Blog van Jesler
Op een ander terras zit mijn broer
Aan nieuwe vrienden, connecties, dates – moet ik het vaak uitleggen. Dat de helft van mijn gezin er niet meer is. Al vergde mijn gezin eigenlijk altijd al wat uitleg. Met een zeeman als vader die vaak van huis was, en een gehandicapte broer met een flinke gebruiksaanwijzing, grote mond en hart van goud.
Herinneringen
Soms moet ik graven naar herinneringen. Alsof ze onder een dikke laag stof liggen. Misschien omdat het zoveel is. Twee doden, in zo korte tijd. Maar sommige momenten zijn glashelder gebleven. Zoals die ene middag op het terras.
Genieten
Wij leefden volgens een motto: we zijn arm, maar we leven rijk. Mijn vader was daar de aanvoerder van. Bestellen, genieten, de rekening kwam later wel. Op zomerdagen zat hij het liefst in de zon met een drankje – liefst op een terras. Ik ben inmiddels net zo goed ambassadeur geworden. Toen hield ik het bij ice tea. Lup – mijn broer – was een cola-man. Maar hij was niet altijd mee.
Adempauze
In de zomer logeerde Lup regelmatig in een logeerhuis. Daar deden ze leuke dingen. Ze gingen zelfs op zomerkamp. Dat gaf ons ruimte. Minder tillen, minder organiseren. Voor mijn ouders een soort adempauze. En ik? Ik genoot er soms stiekem van. Even een normaal gezin. Even een normaal meisje. Zonder een broer die op onverwachte momenten zijn hand in z’n broek stopte of luidruchtig kwijlde.
Alles werd verbouwd
We deden het goed, daar op het terras. Zonnebrillen op, zongebruind gezicht, veel gelach. We waren de favoriet van de bediening. Tot die ene keer, toen er naast ons een groep verstandelijk gehandicapten neerstreek. Het duurde even voordat ze zaten – alles werd verbouwd. Mijn ouders keken liefdevol. Het was een groep zoals die van Lup. De ober vond het minder geslaagd. Terwijl hij onze bestelling kwam opnemen, zei hij met een knik naar de tafel naast ons: ‘Daar zit je toch ook niet op te wachten?’

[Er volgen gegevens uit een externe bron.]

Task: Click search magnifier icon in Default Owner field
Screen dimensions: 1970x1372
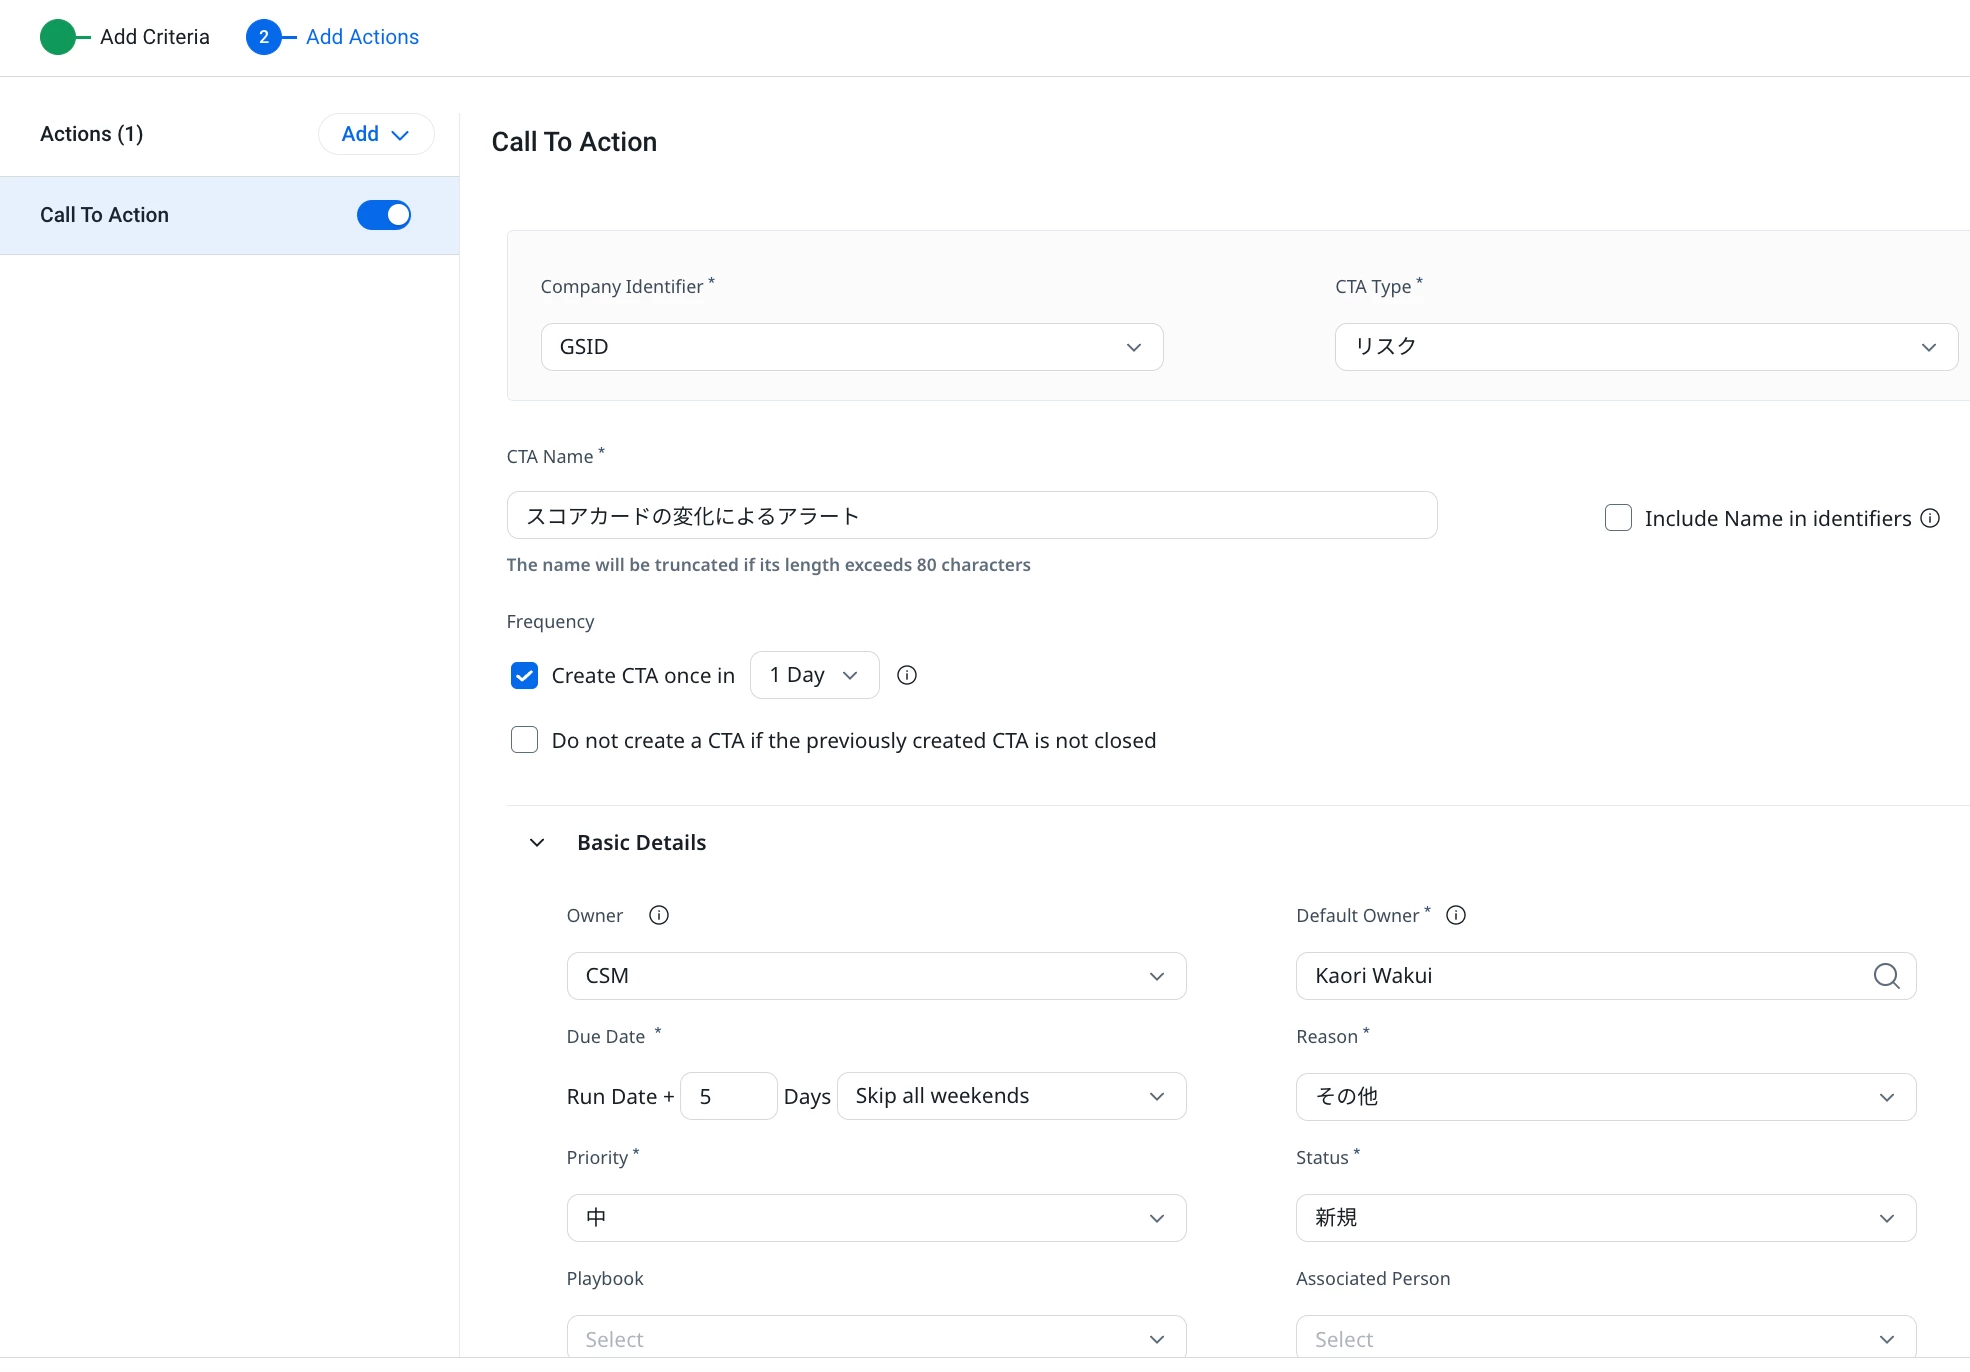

Ik was te jong om het helemaal te begrijpen, maar ik voelde wel dat de sfeer aan onze tafel omsloeg. Mijn moeder werd stil. Mijn vader voelde het ook, maar bleef, zoals hij was, gewoon bestellen.
Hij wist niet beter
Pas veel later vertelde mijn moeder me wat ze toen dacht. De opmerking had haar diep geraakt. Maar ze wist ook: die jongen wist niet beter. Bij het afrekenen gaf ze een flinke fooi – het was tenslotte een avond vol zon, wijn en bitterballen. Toch wilde ze iets kwijt.

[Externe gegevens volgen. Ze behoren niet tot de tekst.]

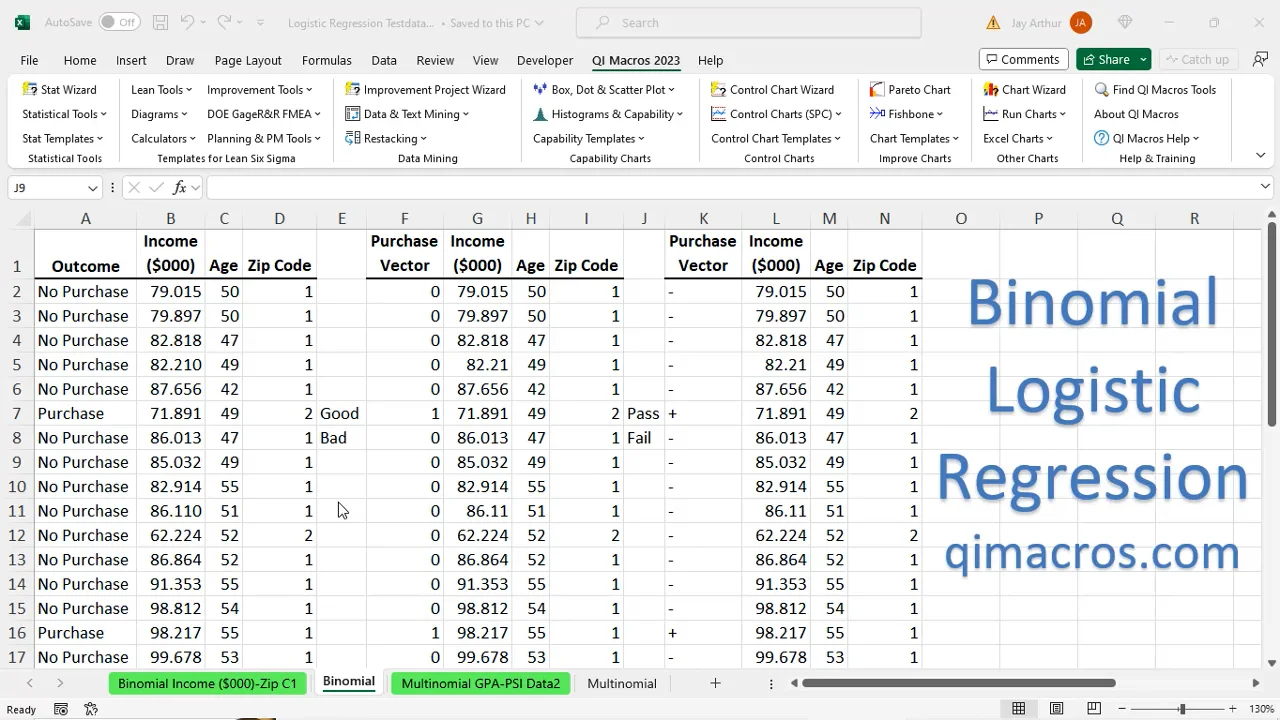Click the Insert Function fx icon
This screenshot has width=1280, height=720.
180,187
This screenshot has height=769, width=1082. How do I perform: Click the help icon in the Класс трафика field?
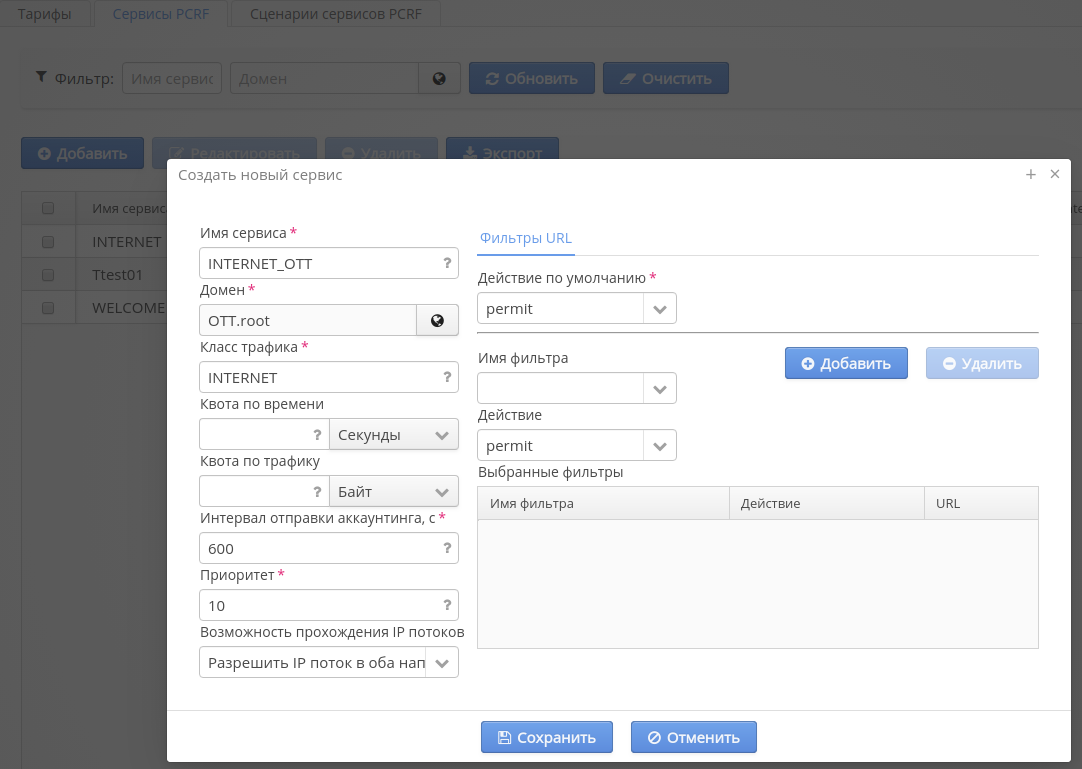tap(447, 377)
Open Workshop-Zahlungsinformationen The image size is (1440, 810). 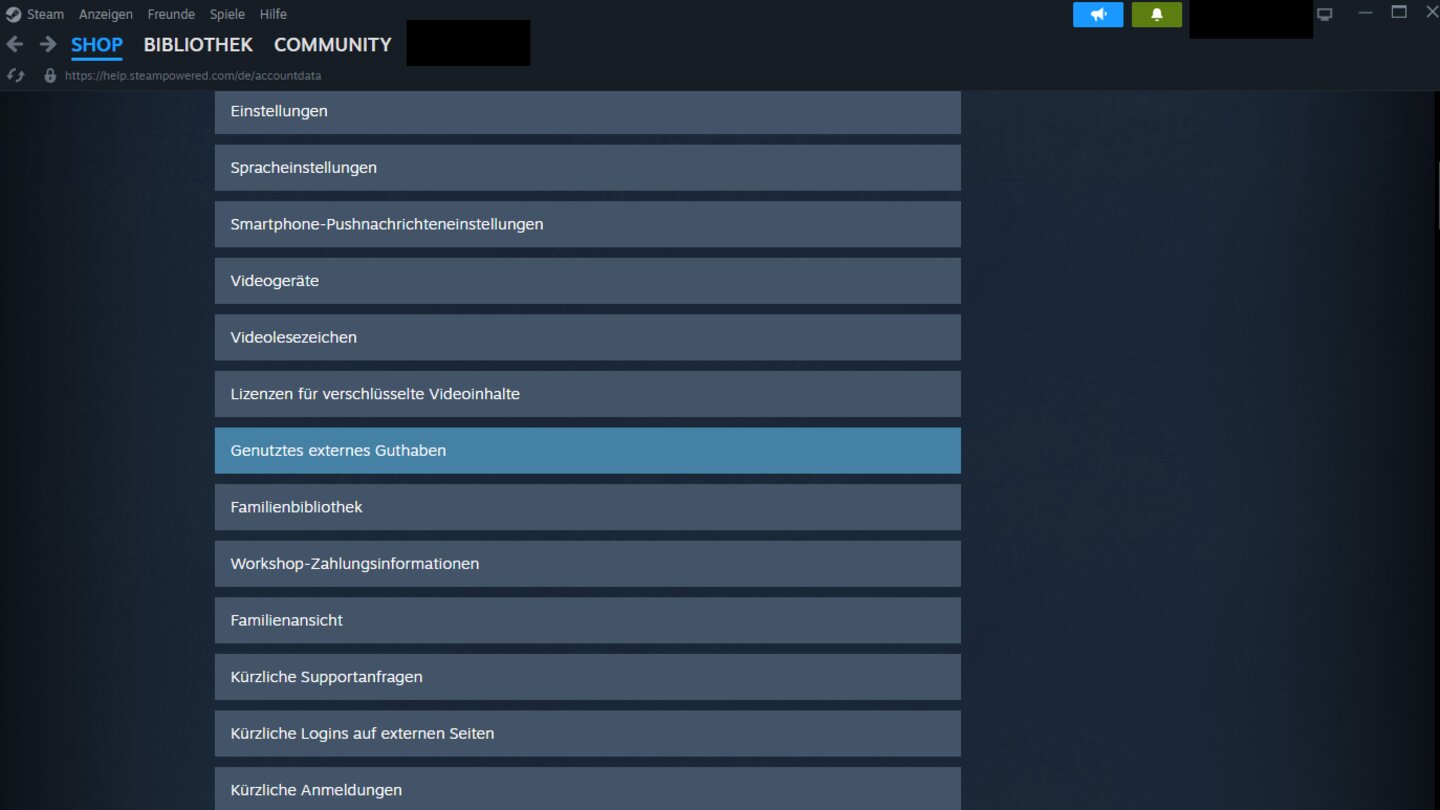pos(587,563)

‘Weet je’, zei ze tegen hem, ‘dat wij hier zo kunnen zitten, is omdat mijn zoon op dit moment op een ander terras zit. Ook met een groep. En ook met mensen die van hem houden.’
De ober kleurde rood. Het enige wat hij nog zei, was:
‘Dankuwel, mevrouw. Dat zal ik nooit vergeten.’
En misschien is dat ook wat ik nu probeer. Met verhalen. Niet uitleggen dat de helft van mijn gezin er niet meer is – maar laten voelen wie we waren.